Before I plunge into the PPTP endpoint description, let's first cover the WZR's VPN pass-through capabilities. In a nutshell, it supports multiple pass-through sessions for IPsec, L2TP and PPTP clients and also supports connection to multiple remote VPN gateways. For some reason, there's only a checkbox for IPsec passthrough on the Network Address Translation page, but Buffalo assured me that all three protocols are supported.
Figure 9 shows the controls (and defaults) for the WZR's PPTP server, which turned out to be just fine for my test using a Win XP Home SP2 client.
Note: I actually started out using the built-in External Connection wizard (accessible via a button on the Top page). But I bailed out at the Host Name Registration step because I couldn't follow the explanation of what I was supposed to enter, and just ended up entering my User account information on the PPTP Server page.

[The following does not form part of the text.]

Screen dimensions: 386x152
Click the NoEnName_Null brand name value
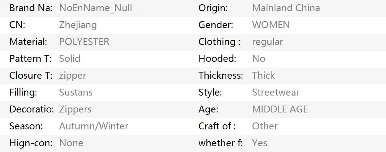point(95,8)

Figure 9: PPTP server configuration
(click image for larger view)
Note that the default "authentication" actually sets MS-CHAPv2 authentication and MPPE 40 / 128 bit tunnel encryption. The latter part is especially important since early PPTP implementations encrypted the authentication (login) transaction only, leaving the actual data in the VPN tunnel unencrypted. This false sense of security helped PPTP gain its reputation as a very weak "VPN" technology, which remains to this day...at least among some users.
I have to confess that I was one of those users, until I did a little research while writing this review. I've reached the conclusion that while the combination of MS-CHAPv2 / MPPE 40 / 128 isn't as secure as L2TP or IPsec - which use stronger 3DES encryption and have the options of certificate-based authentication - it's a hell of a lot easier to set up and use.